VST Plug-In - a program that uses Steinberg's VST technology to obtain digital audio samples which are then manipulated by applying reverb, compression or some other type of audio signal effect. The output signal may be rendered off-line or generated in real-time while the plug-in's host program performs playback. See Plug-In for more details.
VU Meter: Meter designed to interpret signal levels in roughly the same way as the human ear, which responds more closely to the average levels of sounds rather than to the peak levels. The Volume Unit Meter is designed to visually interpret signal levels in roughly the same way as the human ear, which responds more closely to the average levels of sounds rather than to the peak levels.
WAH PEDAL: Guitar effects device where a bandpass filter is varied in frequency by means of a pedal control.
WARMTH: Subjective term used to describe sound where the bass and low mid frequencies have depth and where the high frequencies are smooth sounding rather than being aggressive or fatiguing. Warm sounding tube equipment may also exhibit some of the aspects of compression.
WATT: Unit of electrical power.
WAV: The computer file extension for a WAV file is ".wav.” his is a PC digital audio file format which is quite large because it is not a compressed format.

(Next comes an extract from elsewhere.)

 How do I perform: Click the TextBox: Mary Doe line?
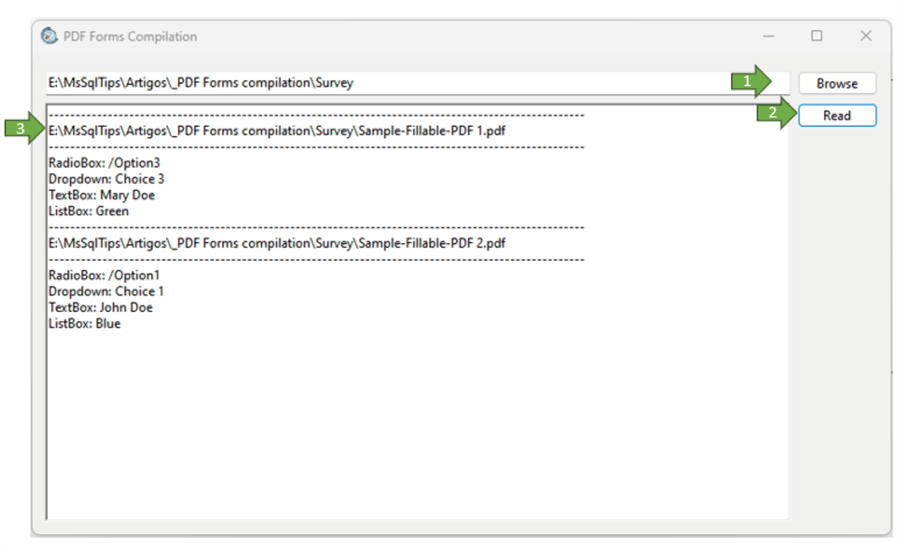pos(101,195)
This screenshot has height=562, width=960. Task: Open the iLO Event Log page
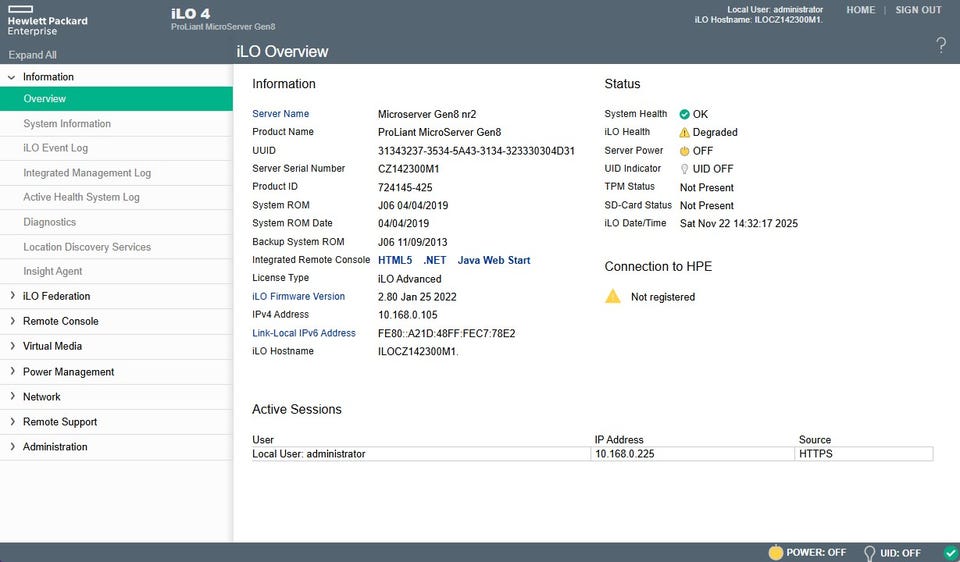pos(55,148)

Wave: - All sound moves as a wave, and the graphic description of a sound is known as a waveform, its shape determined by the levels (amplitudes) of the Fundamental Frequency, and (unless the wave is a pure Sine Wave) the harmonics which follow.
Waveform Editors: Software that allows waveforms to be manipulated through edits such as cuts, splices, loops, and redraws. Depending upon the sophistication of the software, one can edit extremely detailed amounts of data. Steinberg’s Wavelab is an excellent editor for the PC.
WAVEFORM: A graphic representation of the way in which a sound wave or electrical wave varies with time. A cyclic propagation of energy through a medium at a constant velocity. e. g. sound pressure waves through air, or a diagram of such oscillations. Also refers to the appearance of the oscillating voltage of an audio signal on an oscilloscope. See also Pulse Wave, Ramp Wave, Sine Wave, Square Wave, Triangle Wave
Wavelength The distance between two identical points on a waveform i.e. one cycle of the waveform, or the spatial distance between two identical points of an electromagnetic or sound pressure wave which have the same phase. In high frequency waves, there are more cycles in a given unit of time than there are in low frequency waves, this means they are closer together and consequently the wavelength of a high frequency is shorter than that of a low frequency. The wavelength of an given frequency can be determined by dividing the speed of propagation of the wave by its frequency. For electromagnetic waves this is c/f, where c is the velocity of light and f is frequency, this gives a result in metres. For sound pressure waves it is approximately 334 m/s divided by the frequency in Hz, so that audio frequencies have wavelengths in the range from 16 metres to 1.6 centimetres.
WAVETABLE - a storage location that contains data used to generate waveforms digitally.
Wavetable Synthesis: A method of generating waveforms through lookup tables. Many software synthesizers use wavetable synthesis where these digitized waveforms are organized in a bank or table, accessed through a sequencer.
Wet signal: - signal which has been processed in some way (by reverb, eq, or whatever). Opposite of "dry" signal.
White Noise A signal which contains all possible audio frequencies in equal average amplitudes. Useful for testing equipment. A random signal with an energy distribution that produces the same amount of noise power per Hz.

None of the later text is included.